When clinically appropriate and logistically feasible, biopharmaceutical innovators should consider to provide overall survival data for the confirmatory tests after receiving accelerated approval.
Accelerated approval can sometimes be based on the single arm study, a point that is supported by data. Since the accelerated approval policy was introduced in 1992, approximately 72% of accelerated approvals relied on single arm studies. Clearly, single arm study lacks a control arm, which can potentially pose challenges in interpreting the clinical significance.
In addition to this, the use of single arm data can lead to an underestimation of benefits. Due to the lack of comparison of control groups, it is difficult to determine the true effect of treatment. In such cases, cost-benefit analysis often relies on models.
To strengthen study designs, especially given the rarity of certain diseases and the applicability of related strategies, one can consider increasing the use of randomized tests, avoiding single arm studies, and improving traditional small sample sizes.

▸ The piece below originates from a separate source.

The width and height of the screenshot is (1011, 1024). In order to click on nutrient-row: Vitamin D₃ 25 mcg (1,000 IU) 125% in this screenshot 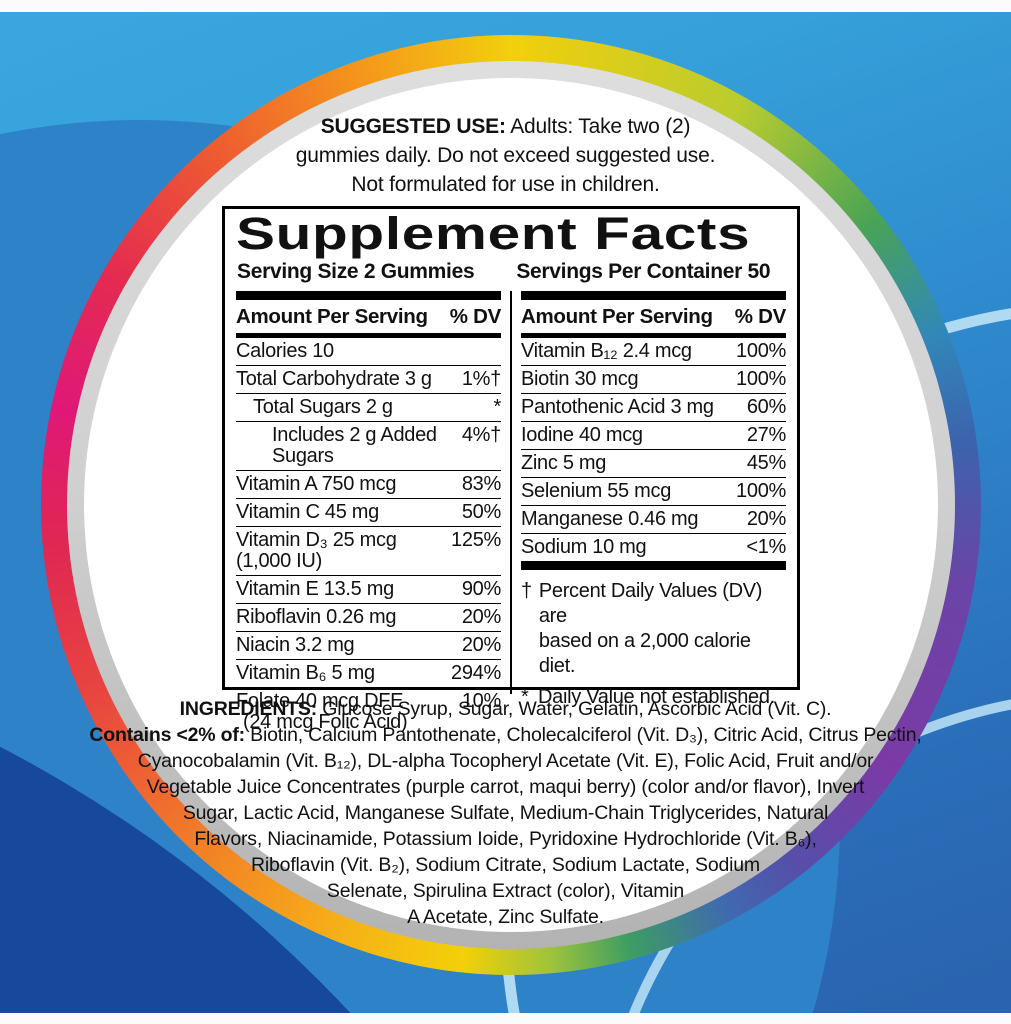, I will do `click(368, 552)`.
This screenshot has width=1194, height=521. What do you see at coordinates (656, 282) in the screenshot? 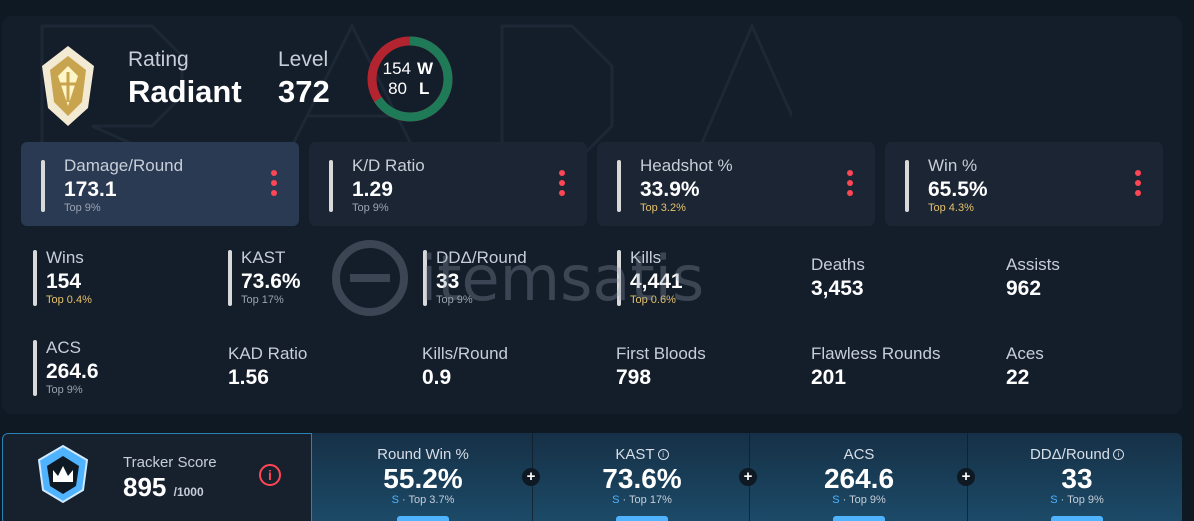
I see `stat-value: 4,441` at bounding box center [656, 282].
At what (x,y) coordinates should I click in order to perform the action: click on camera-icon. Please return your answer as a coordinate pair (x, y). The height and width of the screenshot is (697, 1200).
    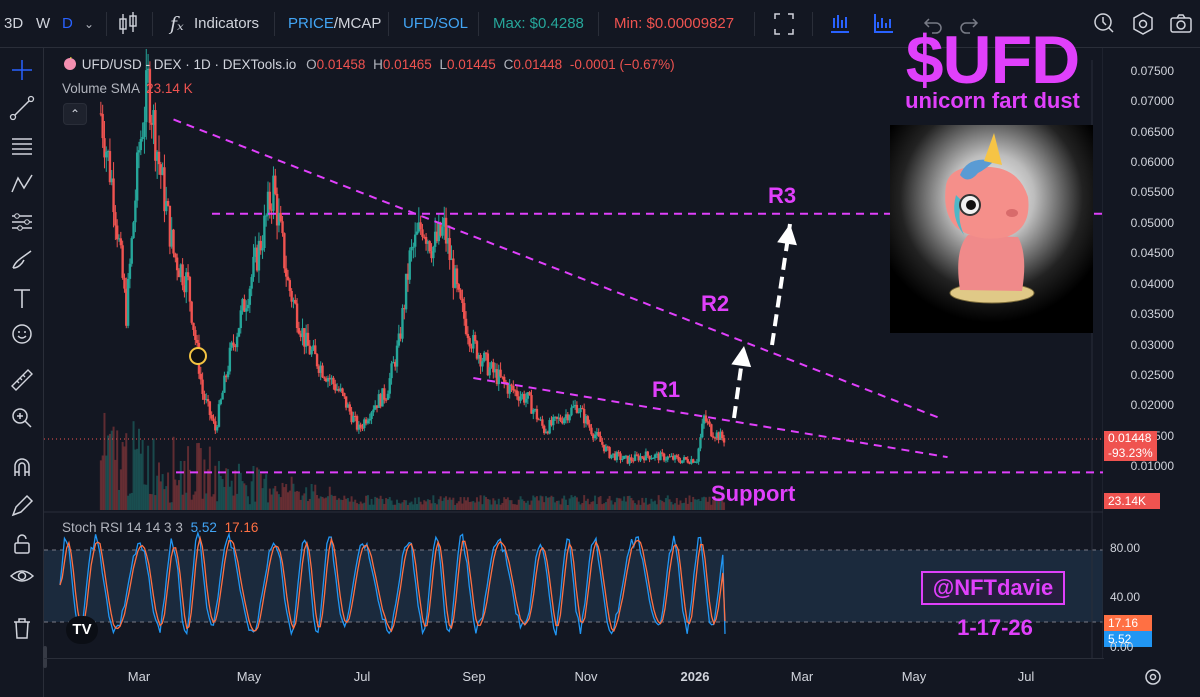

Randomized tests are effective in comparing the effects of different treatment methods because they can randomly assign participants to different treatment groups or control groups, reducing the potential for bias. Avoiding single arm studies can also enhance the credibility of the research. Improving traditional small sample sizes can increase the statistical power and reliability of the study.

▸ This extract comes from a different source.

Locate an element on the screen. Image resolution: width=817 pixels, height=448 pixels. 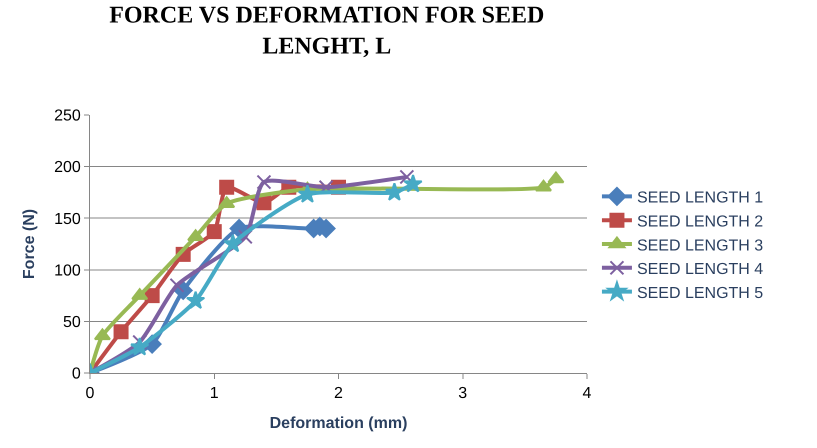
x-tick-label: 0 is located at coordinates (90, 394).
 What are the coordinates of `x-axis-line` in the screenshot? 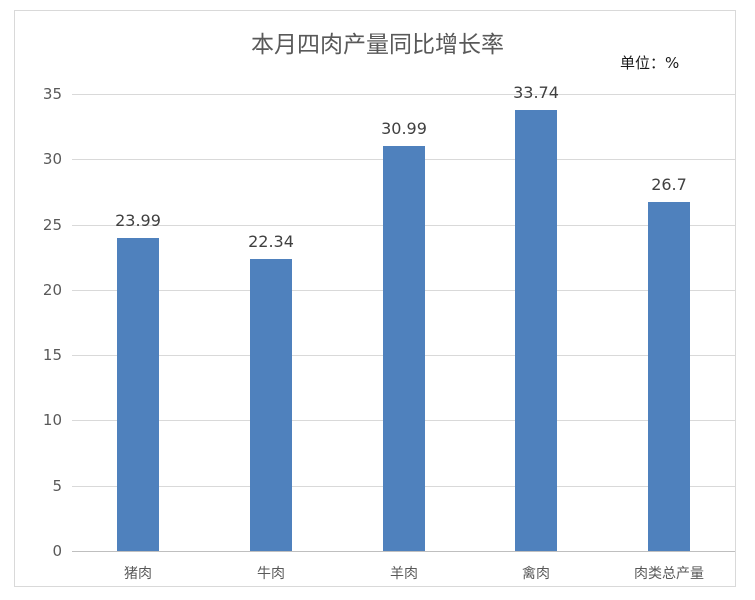 It's located at (404, 552).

The applicant, as a regulated party, also has the power to advise FDA to establish clear and specific regulations on key rules, rather than being vague or exceeding the scope of regulations. For example, the FDORA accelerated approval decision was made at the same time that the confirmatory research must be "in progress," leaving a lot of "room for misunderstanding," and FDA said that it was in the process of developing specific guidance to prevent any unintended consequences.

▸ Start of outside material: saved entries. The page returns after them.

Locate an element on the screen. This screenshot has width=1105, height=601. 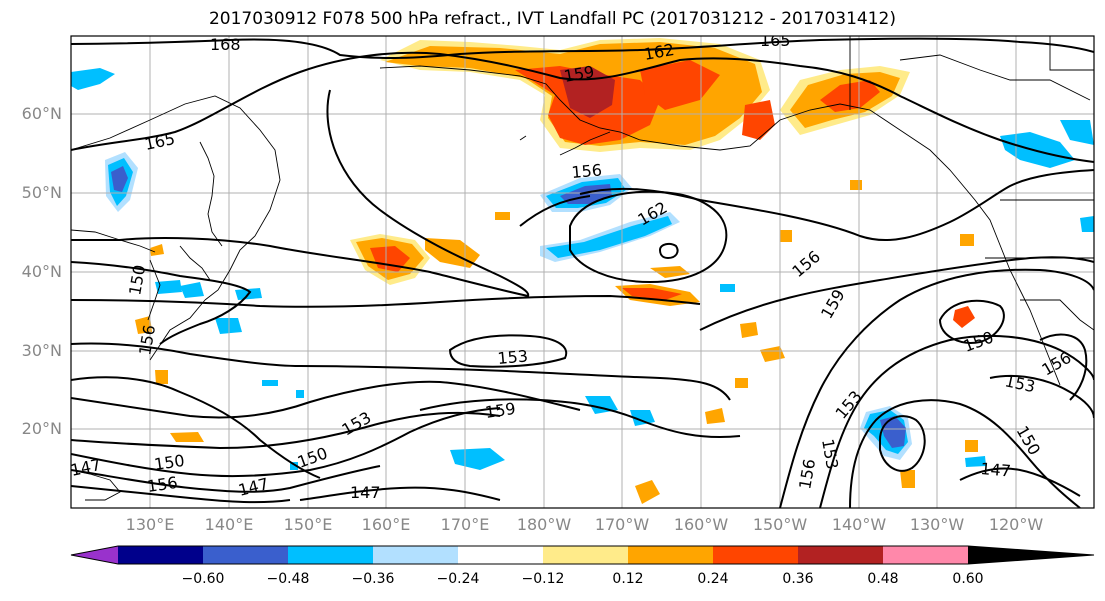
lat-label: 50°N is located at coordinates (42, 192).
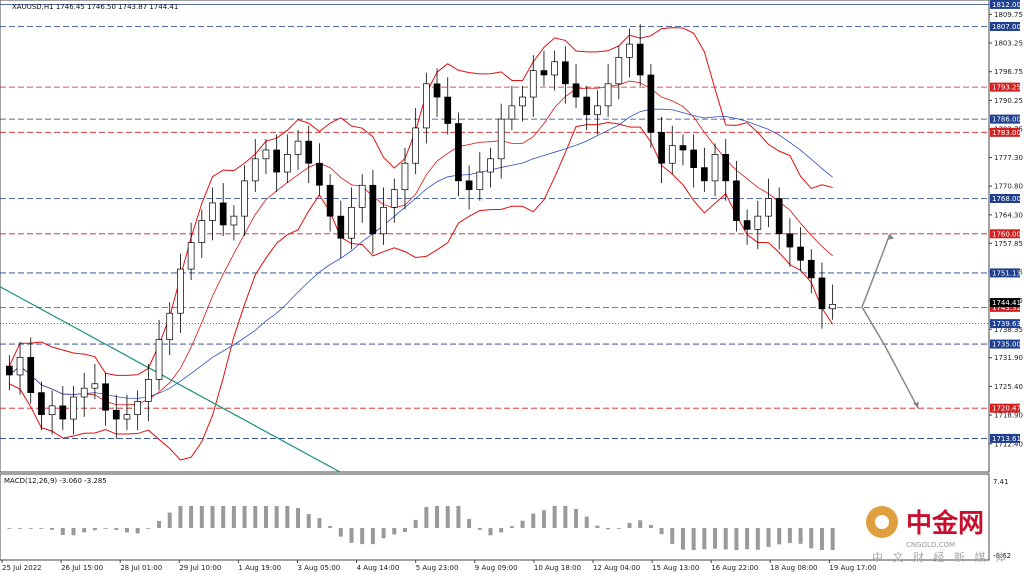  What do you see at coordinates (876, 270) in the screenshot?
I see `bullish-projection` at bounding box center [876, 270].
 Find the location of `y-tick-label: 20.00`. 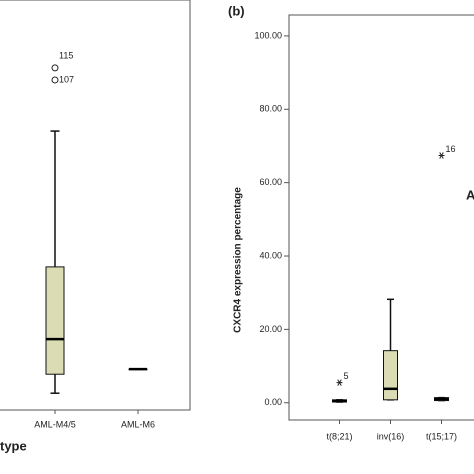

y-tick-label: 20.00 is located at coordinates (270, 329).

Applicants can adopt a "proactive" strategy during the accelerated approval application process to interact with FDA and participate in establishing new standards.
Accelerated approval is perhaps one of FDA's most controversial regulatory activities. From Aduhelm to Elevidys, opposition has never stopped. FDA originally had numerous accelerated approval cases that could support their wise decisions, but it seems that they are unable to counter the controversies that have been manufactured. Any bold innovation is inevitably accompanied by controversy and even mistakes. In the process of gradually refining the accelerated approval system, FDA is also seeking a strategy to return to the fundamentals, maximizing the benefits of this policy intended to benefit patients while minimizing its drawbacks. This approach aims to bring hope to patients in dire situations while also striving to prevent the reckless proliferation of ineffective drugs, akin to "charlatans talking about Zen".
Langreth, R. et al. Drug Companies Are Minting Billions on Unproven Treatments With FDA Shortcut. Bloomberg. 15. 05. 2023.
Rutherford, F. et al. FDA Hearing Targets Unproven $900,000 Drug for Deadly Cancer (1). Bloomberg Law. 16. 11. 2023.
Maclean, R. FDA accelerated approval: implications for treatment innovation in oncology. PharmaLive.com. 01. 04. 2024.